++++ Materials provided

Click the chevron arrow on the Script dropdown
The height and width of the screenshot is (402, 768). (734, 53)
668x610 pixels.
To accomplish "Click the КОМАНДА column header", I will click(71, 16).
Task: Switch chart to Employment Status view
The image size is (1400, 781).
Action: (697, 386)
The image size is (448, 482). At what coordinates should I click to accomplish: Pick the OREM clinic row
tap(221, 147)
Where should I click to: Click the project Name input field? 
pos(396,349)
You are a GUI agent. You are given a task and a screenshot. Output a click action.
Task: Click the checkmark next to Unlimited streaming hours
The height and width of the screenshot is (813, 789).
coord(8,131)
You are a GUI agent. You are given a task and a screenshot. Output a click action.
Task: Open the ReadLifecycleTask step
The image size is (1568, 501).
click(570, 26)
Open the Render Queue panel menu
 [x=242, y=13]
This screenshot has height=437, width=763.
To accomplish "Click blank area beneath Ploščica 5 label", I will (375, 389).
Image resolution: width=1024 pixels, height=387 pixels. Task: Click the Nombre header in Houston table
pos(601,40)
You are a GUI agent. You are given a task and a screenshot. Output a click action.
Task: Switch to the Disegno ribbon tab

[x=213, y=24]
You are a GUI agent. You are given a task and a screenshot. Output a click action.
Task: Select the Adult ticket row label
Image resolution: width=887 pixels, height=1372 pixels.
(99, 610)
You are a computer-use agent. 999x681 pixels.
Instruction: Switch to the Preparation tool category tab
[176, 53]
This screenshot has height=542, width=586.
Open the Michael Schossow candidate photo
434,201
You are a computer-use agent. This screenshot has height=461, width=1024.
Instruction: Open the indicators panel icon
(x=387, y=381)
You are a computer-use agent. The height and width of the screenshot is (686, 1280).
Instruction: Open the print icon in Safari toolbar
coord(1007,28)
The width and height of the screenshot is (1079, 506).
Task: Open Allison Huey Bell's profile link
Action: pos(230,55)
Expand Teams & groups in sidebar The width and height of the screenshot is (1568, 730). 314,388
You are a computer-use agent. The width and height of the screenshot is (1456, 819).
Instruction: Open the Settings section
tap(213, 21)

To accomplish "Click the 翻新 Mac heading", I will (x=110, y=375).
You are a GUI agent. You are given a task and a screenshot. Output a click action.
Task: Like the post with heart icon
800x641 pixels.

++++++++

(Goal of the exercise): Please copy the entire listing, leaving each line exactly as written.

(The completed task):
Click the chevron arrow on the Script dropdown
The height and width of the screenshot is (402, 768). (734, 53)
668x610 pixels.
To accomplish "Click the КОМАНДА column header", I will click(71, 16).
Task: Switch chart to Employment Status view
The image size is (1400, 781).
Action: (697, 386)
The image size is (448, 482). At what coordinates should I click to accomplish: Pick the OREM clinic row
tap(221, 147)
Where should I click to: Click the project Name input field? 
pos(396,349)
You are a GUI agent. You are given a task and a screenshot. Output a click action.
Task: Click the checkmark next to Unlimited streaming hours
The height and width of the screenshot is (813, 789).
coord(8,131)
You are a GUI agent. You are given a task and a screenshot. Output a click action.
Task: Open the ReadLifecycleTask step
The image size is (1568, 501).
click(570, 26)
Open the Render Queue panel menu
 [x=242, y=13]
This screenshot has height=437, width=763.
To accomplish "Click blank area beneath Ploščica 5 label", I will (375, 389).
Image resolution: width=1024 pixels, height=387 pixels. Task: Click the Nombre header in Houston table
pos(601,40)
You are a GUI agent. You are given a task and a screenshot. Output a click action.
Task: Switch to the Disegno ribbon tab

[x=213, y=24]
You are a GUI agent. You are given a task and a screenshot. Output a click action.
Task: Select the Adult ticket row label
Image resolution: width=887 pixels, height=1372 pixels.
(99, 610)
You are a computer-use agent. 999x681 pixels.
Instruction: Switch to the Preparation tool category tab
[176, 53]
This screenshot has height=542, width=586.
Open the Michael Schossow candidate photo
434,201
You are a computer-use agent. This screenshot has height=461, width=1024.
Instruction: Open the indicators panel icon
(x=387, y=381)
You are a computer-use agent. The height and width of the screenshot is (686, 1280).
Instruction: Open the print icon in Safari toolbar
coord(1007,28)
The width and height of the screenshot is (1079, 506).
Task: Open Allison Huey Bell's profile link
Action: pos(230,55)
Expand Teams & groups in sidebar The width and height of the screenshot is (1568, 730). 314,388
You are a computer-use agent. The width and height of the screenshot is (1456, 819).
Instruction: Open the Settings section
tap(213, 21)

To accomplish "Click the 翻新 Mac heading", I will (x=110, y=375).
You are a GUI agent. You are given a task and a screenshot. Output a click action.
Task: Like the post with heart icon
800x641 pixels.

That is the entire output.